▶ _WHAT IS NEEDED_:
Return the lines starting with the one containing "The image size is (1200, 845)." and going on through the one containing "(x=284, y=260)", both included, copied word for word. Leave the pictures out of your answer.

▶ _RECORDED DATA_:
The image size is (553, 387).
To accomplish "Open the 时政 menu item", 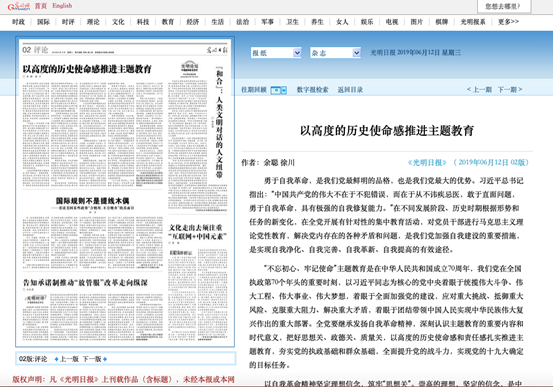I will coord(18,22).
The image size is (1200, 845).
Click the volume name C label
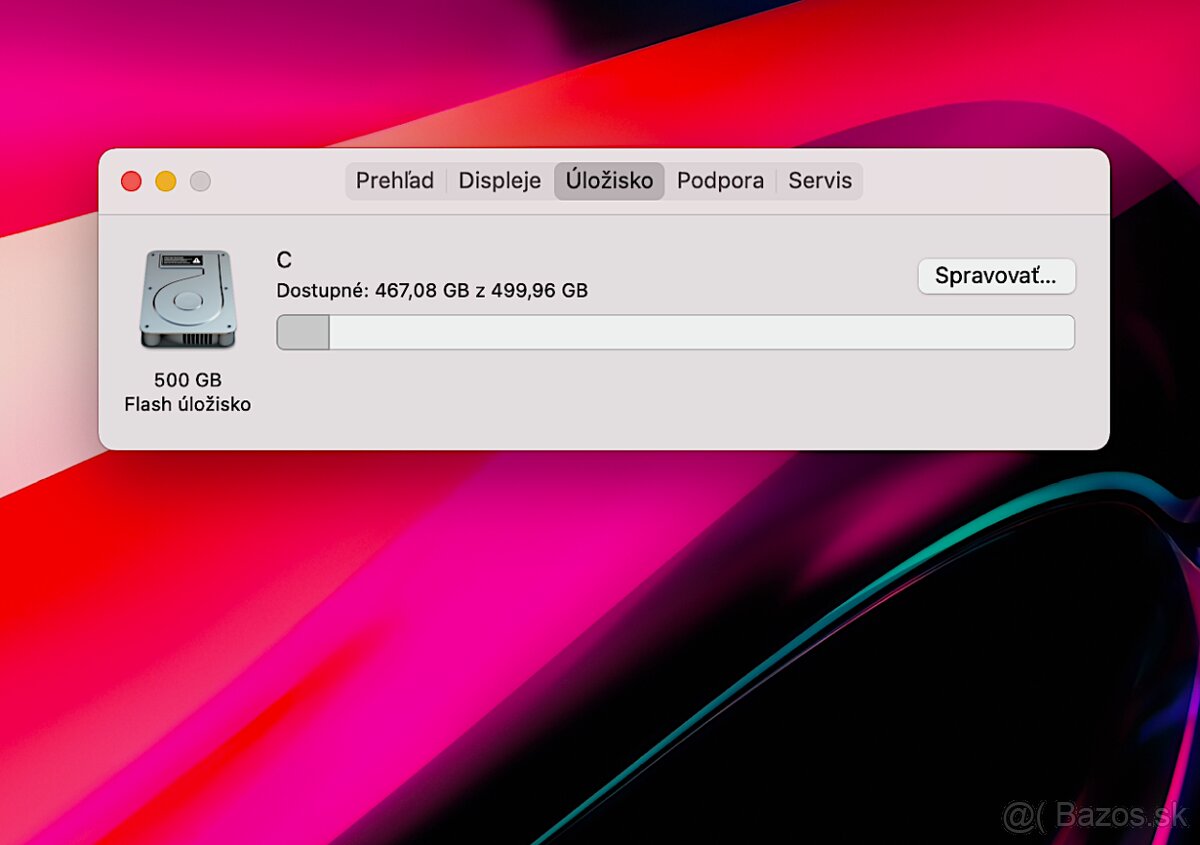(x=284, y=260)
...
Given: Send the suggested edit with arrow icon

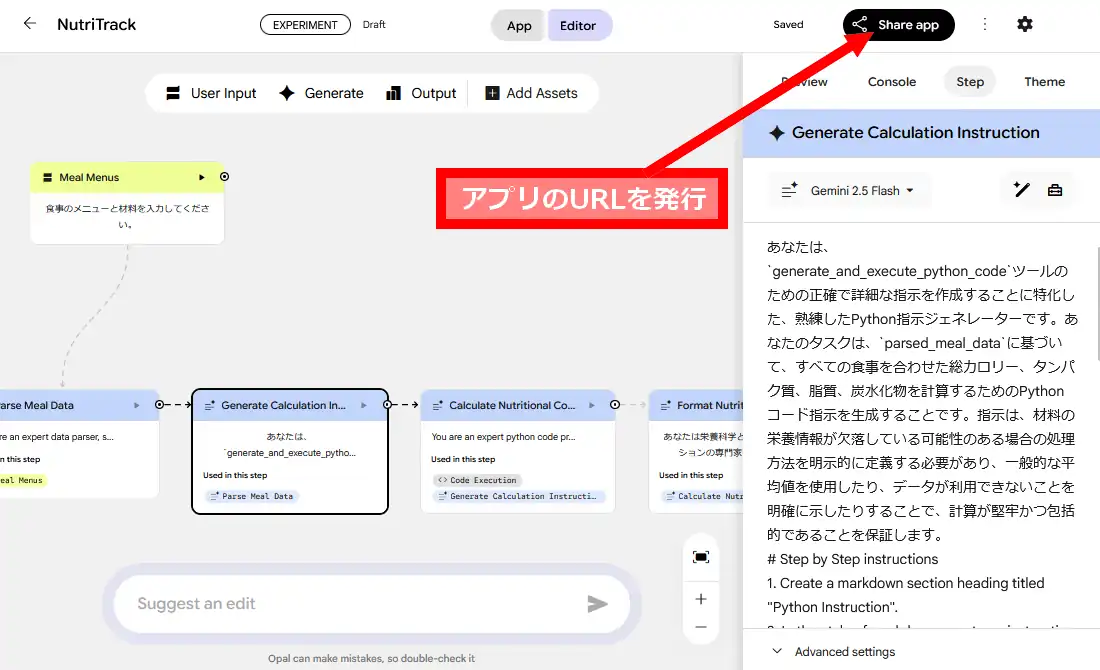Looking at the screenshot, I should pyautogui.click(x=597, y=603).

▶ _OUTPUT OF THE TASK_:
The image size is (1200, 845).
Click the volume name C label
(x=284, y=260)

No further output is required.